I'm expecting some decent bass attack stories, Dodge!

Matt


----------



## spottymac (Aug 29, 2005)

Sorry Matt there will be a few of us old blokes there 8) 8) and we might have a story or two if we can catch bass   we are off to Charrie hall dam in the morning, :shock: :shock: see you there.


----------



## Dodge (Oct 12, 2005)

mattayogi said:


> old blokes there who've got nothing better to do than catch all the decent bass in Hinze Dam and leave nothing left for me!


Matt I don't wish to hurt your feelings mate, but there is some triple research tomorrow, your blue water mate is having his RDO, so with luck there will more stories [or lies :lol: ]

Cam/tangoman look forward to meeting you mate


----------



## mattayogi (Feb 11, 2007)

Gunston's at it again! Does that bloke ever work? 
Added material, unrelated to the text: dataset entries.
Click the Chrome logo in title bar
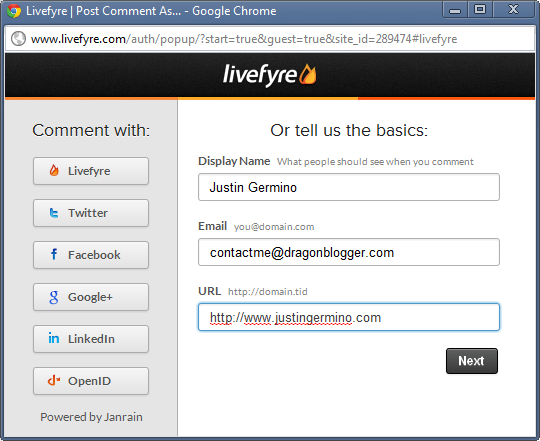tap(14, 11)
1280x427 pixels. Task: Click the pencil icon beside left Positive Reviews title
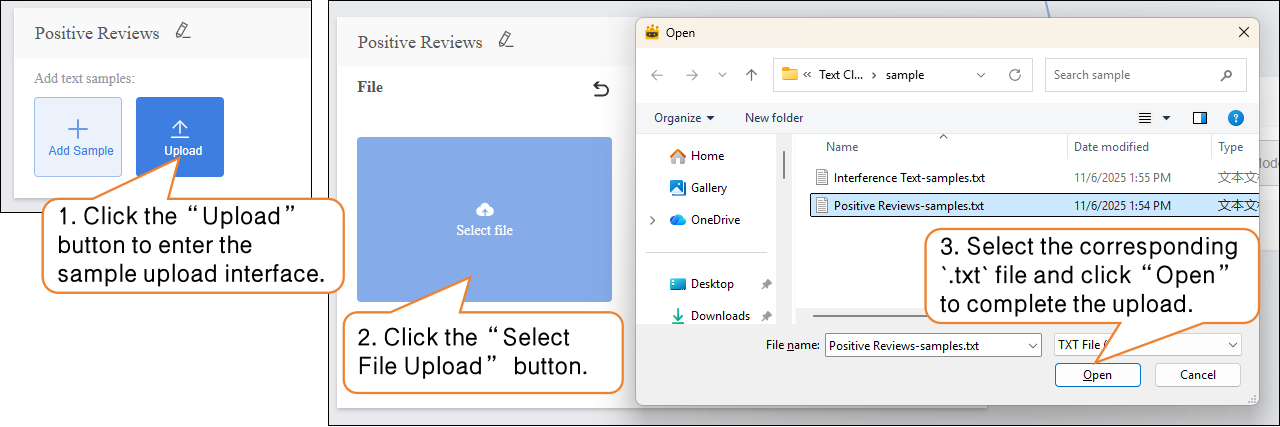[x=182, y=31]
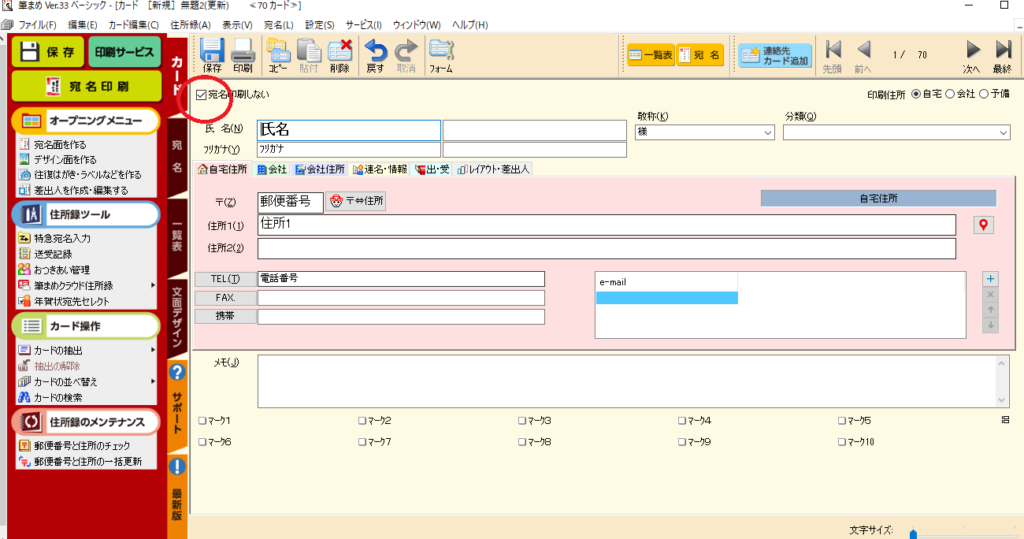Click the blue plus icon beside e-mail list

pos(991,279)
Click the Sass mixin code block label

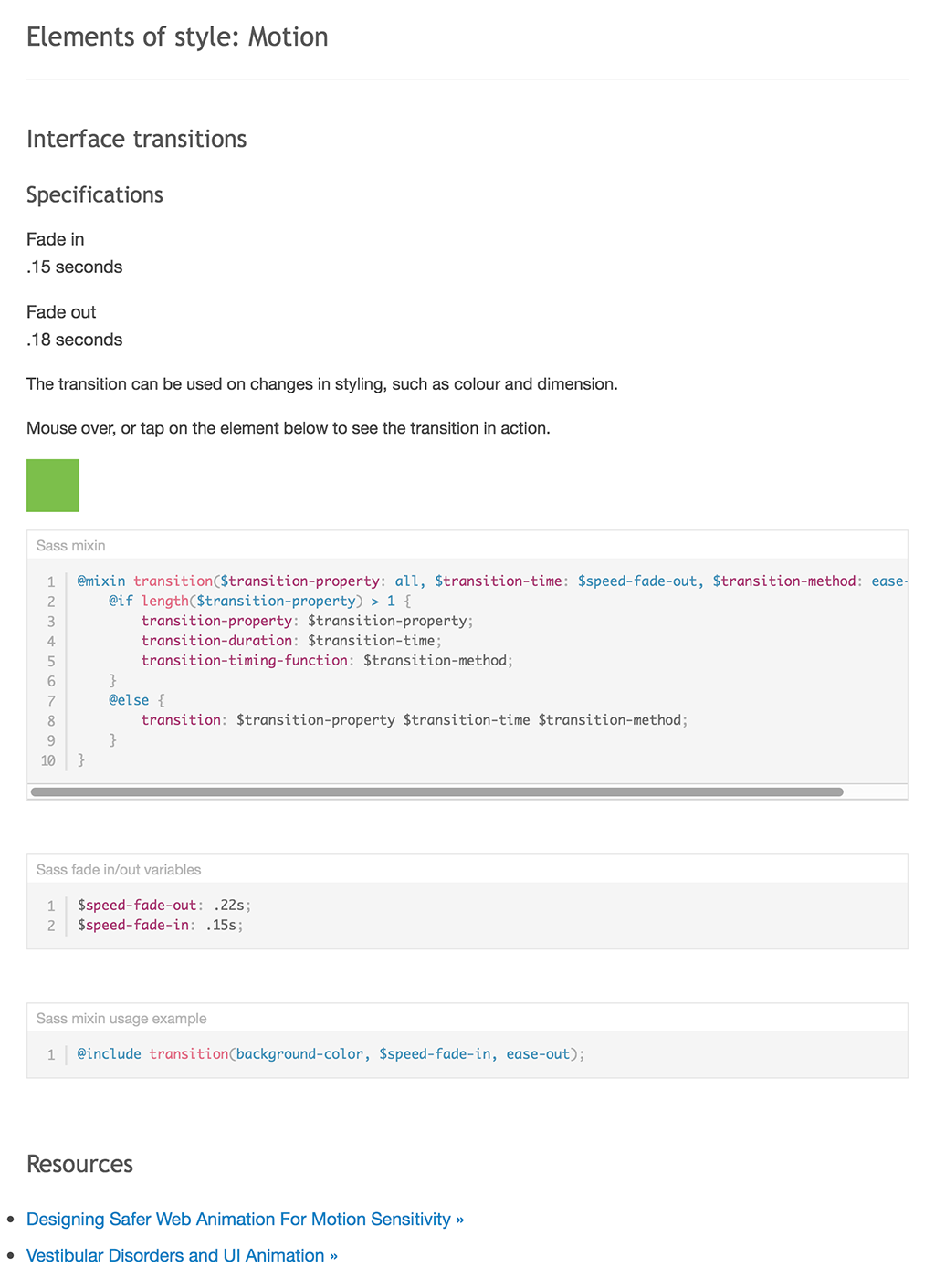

I better put the call out to the Hinze Dam ranger now - 'Be on the lookout for a couple of old bass poachers. One on a lime green and yellow swing - the other riding on the back of what appears to be a bloated whale' :lol: .

Have fun boys and hope you've got something to report Wednesday.

Matt


----------



## Scouse (Aug 1, 2007)

Yeah i'll come, look forward to meeting you all

Ian


----------



## RedPhoenix (Jun 13, 2006)

Unfortunately, due to the change in ownership of this web site and the lack of response by the owners to my requests to remove my email address from all administrative-level notifications and functionality, I have decided to remove my posts on AKFF. Thank you for the great times, the fantastic learning experiences and the many many fish. If you are desperate for the old content of this particular post, it is available below base64 encoded and bzip2 compressed.

Red.

----

QlpoOTFBWSZTWU6crIMAAA3XgAAQQAUFIBAAPu/fgCAAdRj8lNlAA9Qep6Qap+kCaMmg9TagzibrDSbC1pJJ/gRC0YEU1NC3KARAIzW8V2qtWjoz6Rno9QAYEw6SUMIWptTlFsQeC5VvdsK4zIL3uGBdyRThQkE6crIM


----------



## ilc (Feb 3, 2008)

I've been lurking here for a month or two, so I'll try and make it Wednesday - I'd put my chances at 50%, depending on work.

By way of intro, I've had a Hobi revo for about a year, bought it mainly for exercise peddling/paddling around the Broadwater. I mostly go early morning, and have noticed quite a few fish around, so I'm in the process of getting some tackle together to try and catch some!

I'd describe myself as a 'fair weather' fisherman, keen but not hardcore. I used to fish from a home made ply half cabin, but its ready for the scrap heap now. I've had good success in years gone by catching bream in the deep hole using yabbies, but from what I hear its silted up now. I spent a lot of my younger years down on the Hawksbury catching hairtail, and until recently would usually spend a week in winter down there. Fishing for the last few years has been limited to baiting hooks for my young family ("Yuck, I don't want to touch the prawn Daddy!" - yes, two girls, but I'm lucky that they'll give it a go for a while before running off to collect shells.)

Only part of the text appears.